Retatrutide Side Effects & Safety

Retatrutide (GLP-3) Side Effects & Safety

Retatrutide (LY3437943), also known informally as "GLP-3," is an investigational triple-agonist weight loss drug in Phase 3 clinical trials. Like all drugs in the GLP-1 class, it causes side effects — most commonly gastrointestinal symptoms such as nausea, diarrhea, and vomiting. These are generally mild to moderate and tend to occur during dose escalation.
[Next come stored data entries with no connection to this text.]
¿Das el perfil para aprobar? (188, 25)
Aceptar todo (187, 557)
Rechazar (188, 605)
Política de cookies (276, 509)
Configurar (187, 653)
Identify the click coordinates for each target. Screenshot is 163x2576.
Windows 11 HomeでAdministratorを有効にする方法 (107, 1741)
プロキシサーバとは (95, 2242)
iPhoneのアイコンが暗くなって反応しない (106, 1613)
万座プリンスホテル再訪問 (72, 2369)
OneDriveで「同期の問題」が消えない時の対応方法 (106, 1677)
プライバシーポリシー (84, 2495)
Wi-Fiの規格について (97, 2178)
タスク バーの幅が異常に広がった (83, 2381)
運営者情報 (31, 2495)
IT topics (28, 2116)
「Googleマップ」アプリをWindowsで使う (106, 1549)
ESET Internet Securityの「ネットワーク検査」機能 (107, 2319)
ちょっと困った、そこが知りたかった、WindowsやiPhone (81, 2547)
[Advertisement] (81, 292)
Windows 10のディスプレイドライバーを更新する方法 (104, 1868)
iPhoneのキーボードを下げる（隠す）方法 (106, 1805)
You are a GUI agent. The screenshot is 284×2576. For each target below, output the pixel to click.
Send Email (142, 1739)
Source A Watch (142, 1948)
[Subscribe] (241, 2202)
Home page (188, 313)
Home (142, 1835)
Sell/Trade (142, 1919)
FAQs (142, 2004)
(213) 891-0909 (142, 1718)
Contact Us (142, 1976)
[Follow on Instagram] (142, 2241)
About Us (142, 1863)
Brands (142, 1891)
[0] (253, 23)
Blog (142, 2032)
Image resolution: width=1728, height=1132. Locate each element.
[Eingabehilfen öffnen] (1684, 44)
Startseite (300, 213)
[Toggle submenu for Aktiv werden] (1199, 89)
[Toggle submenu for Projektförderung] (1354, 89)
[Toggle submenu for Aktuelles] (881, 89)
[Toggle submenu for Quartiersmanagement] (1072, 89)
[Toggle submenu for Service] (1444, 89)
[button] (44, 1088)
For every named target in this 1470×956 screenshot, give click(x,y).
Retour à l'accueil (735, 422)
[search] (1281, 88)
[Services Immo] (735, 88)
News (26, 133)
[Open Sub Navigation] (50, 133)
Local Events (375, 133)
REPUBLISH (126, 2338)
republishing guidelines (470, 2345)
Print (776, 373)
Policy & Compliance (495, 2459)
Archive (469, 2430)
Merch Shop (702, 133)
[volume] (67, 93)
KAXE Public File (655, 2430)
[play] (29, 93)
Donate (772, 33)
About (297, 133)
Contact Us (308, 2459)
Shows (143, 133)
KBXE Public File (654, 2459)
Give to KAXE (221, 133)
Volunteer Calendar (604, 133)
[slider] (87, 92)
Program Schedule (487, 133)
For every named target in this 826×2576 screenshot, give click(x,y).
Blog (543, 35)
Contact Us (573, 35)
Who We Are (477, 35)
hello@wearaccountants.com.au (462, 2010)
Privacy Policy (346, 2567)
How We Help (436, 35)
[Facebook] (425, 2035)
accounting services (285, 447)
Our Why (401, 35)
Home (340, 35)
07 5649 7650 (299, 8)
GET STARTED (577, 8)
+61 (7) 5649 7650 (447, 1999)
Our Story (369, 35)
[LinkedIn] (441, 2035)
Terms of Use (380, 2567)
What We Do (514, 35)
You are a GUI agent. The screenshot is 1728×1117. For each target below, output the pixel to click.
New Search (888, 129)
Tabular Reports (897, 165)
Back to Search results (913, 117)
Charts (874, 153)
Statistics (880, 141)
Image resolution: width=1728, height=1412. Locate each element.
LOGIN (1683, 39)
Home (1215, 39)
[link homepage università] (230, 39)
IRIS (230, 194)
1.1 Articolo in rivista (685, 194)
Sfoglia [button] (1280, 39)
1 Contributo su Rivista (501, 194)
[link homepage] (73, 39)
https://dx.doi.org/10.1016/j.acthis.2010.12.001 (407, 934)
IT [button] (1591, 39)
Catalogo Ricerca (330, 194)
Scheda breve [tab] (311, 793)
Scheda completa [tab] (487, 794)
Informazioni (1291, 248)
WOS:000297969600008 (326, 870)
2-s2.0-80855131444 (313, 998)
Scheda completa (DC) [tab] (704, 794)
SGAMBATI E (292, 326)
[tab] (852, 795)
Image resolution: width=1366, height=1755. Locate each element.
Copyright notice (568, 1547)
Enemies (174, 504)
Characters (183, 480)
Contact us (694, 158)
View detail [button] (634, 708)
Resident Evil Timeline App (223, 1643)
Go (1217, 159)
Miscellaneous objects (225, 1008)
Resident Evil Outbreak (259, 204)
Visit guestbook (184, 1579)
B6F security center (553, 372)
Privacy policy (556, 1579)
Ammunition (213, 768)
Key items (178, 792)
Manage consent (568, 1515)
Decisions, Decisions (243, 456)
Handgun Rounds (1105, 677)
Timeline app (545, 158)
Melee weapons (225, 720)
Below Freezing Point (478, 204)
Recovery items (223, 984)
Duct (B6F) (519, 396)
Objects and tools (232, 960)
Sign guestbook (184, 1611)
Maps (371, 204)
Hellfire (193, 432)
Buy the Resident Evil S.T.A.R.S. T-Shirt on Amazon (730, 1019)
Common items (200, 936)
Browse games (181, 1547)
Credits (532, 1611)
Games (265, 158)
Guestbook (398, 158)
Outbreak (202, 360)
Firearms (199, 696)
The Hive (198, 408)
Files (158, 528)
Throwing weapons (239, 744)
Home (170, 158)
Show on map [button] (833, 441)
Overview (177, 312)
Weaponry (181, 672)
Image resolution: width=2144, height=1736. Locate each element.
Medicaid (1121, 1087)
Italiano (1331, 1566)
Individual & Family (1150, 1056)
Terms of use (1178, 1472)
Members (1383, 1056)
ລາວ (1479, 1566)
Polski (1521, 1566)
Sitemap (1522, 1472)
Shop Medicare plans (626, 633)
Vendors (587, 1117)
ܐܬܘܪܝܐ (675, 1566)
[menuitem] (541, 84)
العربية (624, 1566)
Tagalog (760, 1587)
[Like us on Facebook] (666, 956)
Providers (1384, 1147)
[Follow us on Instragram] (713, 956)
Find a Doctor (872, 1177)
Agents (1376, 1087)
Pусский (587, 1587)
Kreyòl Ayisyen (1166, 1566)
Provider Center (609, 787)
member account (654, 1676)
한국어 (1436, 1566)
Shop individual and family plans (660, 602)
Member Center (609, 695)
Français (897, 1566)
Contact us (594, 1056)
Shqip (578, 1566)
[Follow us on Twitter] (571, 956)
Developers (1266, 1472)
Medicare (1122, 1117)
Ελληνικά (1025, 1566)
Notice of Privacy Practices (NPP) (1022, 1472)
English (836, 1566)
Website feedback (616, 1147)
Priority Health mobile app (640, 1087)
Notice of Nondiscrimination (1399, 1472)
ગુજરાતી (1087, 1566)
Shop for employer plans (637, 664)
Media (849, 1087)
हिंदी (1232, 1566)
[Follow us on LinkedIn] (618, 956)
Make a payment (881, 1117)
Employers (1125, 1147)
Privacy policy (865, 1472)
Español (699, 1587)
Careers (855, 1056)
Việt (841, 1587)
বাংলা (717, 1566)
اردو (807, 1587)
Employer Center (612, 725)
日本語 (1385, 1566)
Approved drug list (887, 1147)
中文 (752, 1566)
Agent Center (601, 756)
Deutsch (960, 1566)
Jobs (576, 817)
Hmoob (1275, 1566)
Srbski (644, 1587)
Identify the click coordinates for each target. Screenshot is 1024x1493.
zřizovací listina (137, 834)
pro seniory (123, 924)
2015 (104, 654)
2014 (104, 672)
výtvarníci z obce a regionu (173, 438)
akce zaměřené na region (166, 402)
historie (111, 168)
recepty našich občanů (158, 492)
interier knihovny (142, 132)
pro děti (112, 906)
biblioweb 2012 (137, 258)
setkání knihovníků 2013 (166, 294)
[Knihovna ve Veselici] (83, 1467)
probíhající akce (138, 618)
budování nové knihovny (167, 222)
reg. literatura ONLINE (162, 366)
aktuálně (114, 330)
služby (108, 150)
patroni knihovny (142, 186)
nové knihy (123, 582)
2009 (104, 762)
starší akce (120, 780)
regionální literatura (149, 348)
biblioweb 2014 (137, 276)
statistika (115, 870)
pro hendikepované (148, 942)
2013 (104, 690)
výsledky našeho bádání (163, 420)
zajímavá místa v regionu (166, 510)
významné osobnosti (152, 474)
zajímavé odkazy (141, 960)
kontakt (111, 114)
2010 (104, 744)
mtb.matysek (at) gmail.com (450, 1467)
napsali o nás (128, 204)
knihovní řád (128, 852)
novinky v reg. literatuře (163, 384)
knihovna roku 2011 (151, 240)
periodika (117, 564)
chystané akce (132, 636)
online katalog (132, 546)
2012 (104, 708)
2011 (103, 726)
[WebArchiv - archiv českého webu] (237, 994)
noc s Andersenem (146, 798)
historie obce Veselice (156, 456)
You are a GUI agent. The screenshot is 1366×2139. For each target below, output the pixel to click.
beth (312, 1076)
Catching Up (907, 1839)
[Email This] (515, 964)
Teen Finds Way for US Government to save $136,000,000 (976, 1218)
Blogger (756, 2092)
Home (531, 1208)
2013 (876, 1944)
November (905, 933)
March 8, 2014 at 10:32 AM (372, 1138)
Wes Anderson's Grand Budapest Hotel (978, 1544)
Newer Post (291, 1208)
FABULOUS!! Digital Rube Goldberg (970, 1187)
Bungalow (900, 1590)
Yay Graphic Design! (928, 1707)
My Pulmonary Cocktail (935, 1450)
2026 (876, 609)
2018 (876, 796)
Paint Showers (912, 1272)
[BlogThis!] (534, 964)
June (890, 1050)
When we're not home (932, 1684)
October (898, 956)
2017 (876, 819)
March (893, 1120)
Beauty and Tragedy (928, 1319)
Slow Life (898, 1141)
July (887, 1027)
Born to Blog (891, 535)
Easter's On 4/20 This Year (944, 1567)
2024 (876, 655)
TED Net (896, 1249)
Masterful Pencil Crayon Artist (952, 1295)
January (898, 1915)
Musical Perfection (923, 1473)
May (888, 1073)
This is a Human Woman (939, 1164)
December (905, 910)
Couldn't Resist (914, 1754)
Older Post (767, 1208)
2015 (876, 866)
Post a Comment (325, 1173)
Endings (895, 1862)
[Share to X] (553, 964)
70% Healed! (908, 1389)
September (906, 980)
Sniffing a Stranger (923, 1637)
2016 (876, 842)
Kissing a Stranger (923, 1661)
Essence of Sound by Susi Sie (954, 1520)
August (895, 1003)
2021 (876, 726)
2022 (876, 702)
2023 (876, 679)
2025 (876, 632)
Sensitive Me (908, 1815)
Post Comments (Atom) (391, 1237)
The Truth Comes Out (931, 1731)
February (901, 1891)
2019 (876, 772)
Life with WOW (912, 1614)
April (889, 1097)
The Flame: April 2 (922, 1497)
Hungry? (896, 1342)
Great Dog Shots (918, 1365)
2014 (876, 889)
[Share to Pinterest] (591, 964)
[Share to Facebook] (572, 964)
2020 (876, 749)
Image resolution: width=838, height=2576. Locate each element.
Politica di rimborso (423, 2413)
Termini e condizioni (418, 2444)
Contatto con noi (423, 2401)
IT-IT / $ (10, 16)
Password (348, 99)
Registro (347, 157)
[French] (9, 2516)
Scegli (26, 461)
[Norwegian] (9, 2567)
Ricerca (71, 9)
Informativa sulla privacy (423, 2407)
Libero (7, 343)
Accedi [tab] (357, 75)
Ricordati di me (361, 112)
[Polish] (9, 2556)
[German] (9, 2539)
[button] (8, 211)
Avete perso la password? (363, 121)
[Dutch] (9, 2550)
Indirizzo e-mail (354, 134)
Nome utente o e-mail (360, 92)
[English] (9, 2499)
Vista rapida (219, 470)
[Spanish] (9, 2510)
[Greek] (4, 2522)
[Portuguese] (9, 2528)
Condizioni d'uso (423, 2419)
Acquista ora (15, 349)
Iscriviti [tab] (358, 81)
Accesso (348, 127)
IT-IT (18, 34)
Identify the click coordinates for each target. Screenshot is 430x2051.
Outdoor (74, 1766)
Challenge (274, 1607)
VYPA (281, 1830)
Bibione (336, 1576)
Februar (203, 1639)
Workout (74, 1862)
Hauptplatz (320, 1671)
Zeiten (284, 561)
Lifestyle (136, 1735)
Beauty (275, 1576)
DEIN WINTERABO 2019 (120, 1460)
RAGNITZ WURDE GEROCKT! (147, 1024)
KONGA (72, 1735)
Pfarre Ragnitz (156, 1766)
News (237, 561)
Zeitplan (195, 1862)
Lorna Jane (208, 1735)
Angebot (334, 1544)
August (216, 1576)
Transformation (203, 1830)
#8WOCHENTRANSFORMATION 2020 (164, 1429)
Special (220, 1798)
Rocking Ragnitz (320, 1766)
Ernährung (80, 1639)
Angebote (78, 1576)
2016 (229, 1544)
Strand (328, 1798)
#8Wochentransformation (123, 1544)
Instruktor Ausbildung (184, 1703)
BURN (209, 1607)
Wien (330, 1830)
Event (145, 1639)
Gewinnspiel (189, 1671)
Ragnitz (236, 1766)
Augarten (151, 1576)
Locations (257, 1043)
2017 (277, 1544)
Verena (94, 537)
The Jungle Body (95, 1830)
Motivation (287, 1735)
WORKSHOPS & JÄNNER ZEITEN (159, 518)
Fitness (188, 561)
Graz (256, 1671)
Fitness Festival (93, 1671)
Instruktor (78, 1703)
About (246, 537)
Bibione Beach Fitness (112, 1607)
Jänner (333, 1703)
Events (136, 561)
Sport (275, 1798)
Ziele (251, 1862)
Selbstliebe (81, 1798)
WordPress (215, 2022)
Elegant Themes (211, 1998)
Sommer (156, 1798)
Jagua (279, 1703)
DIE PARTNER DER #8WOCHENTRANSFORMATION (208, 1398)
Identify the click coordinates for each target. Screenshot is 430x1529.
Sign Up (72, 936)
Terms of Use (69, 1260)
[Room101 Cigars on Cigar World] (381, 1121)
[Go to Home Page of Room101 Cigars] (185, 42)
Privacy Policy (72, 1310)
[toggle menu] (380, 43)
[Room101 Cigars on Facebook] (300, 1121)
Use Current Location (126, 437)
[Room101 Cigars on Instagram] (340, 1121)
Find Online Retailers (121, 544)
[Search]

The most comprehensive safety data available comes from the TRIUMPH-4 Phase 3 trial, which followed 445 participants over 68 weeks. This page summarizes what we know from that trial, what remains unknown, and how retatrutide's safety profile compares to existing GLP-1 drugs like semaglutide (Ozempic/Wegovy) and tirzepatide (Mounjaro/Zepbound).

Retatrutide has not been approved by the FDA. All safety data on this page comes from clinical trials with limited sample sizes. The full safety profile will only become clear with larger trials, regulatory review, and post-market surveillance.

Side Effect Rates from TRIUMPH-4

The TRIUMPH-4 trial (announced December 2025) tested retatrutide at 9mg and 12mg doses against placebo over 68 weeks in 445 adults with obesity and knee osteoarthritis. The most commonly reported adverse events were:

Adverse Event9mg12mgPlacebo
Nausea38.1%43.2%10.7%
Diarrhea34.7%33.1%13.4%
Constipation21.8%25.0%8.7%
Vomiting20.4%20.9%0.0%
Decreased appetite19.0%18.2%9.4%
Dysesthesia8.8%20.9%0.7%

Discontinuation rates due to adverse events: 12.2% at 9mg, 18.2% at 12mg, and 4.0% for placebo. Eli Lilly noted that some discontinuations were attributed to "perceived excessive weight loss" rather than intolerable side effects.

There was no significant increase in serious adverse events between the retatrutide groups and the placebo group.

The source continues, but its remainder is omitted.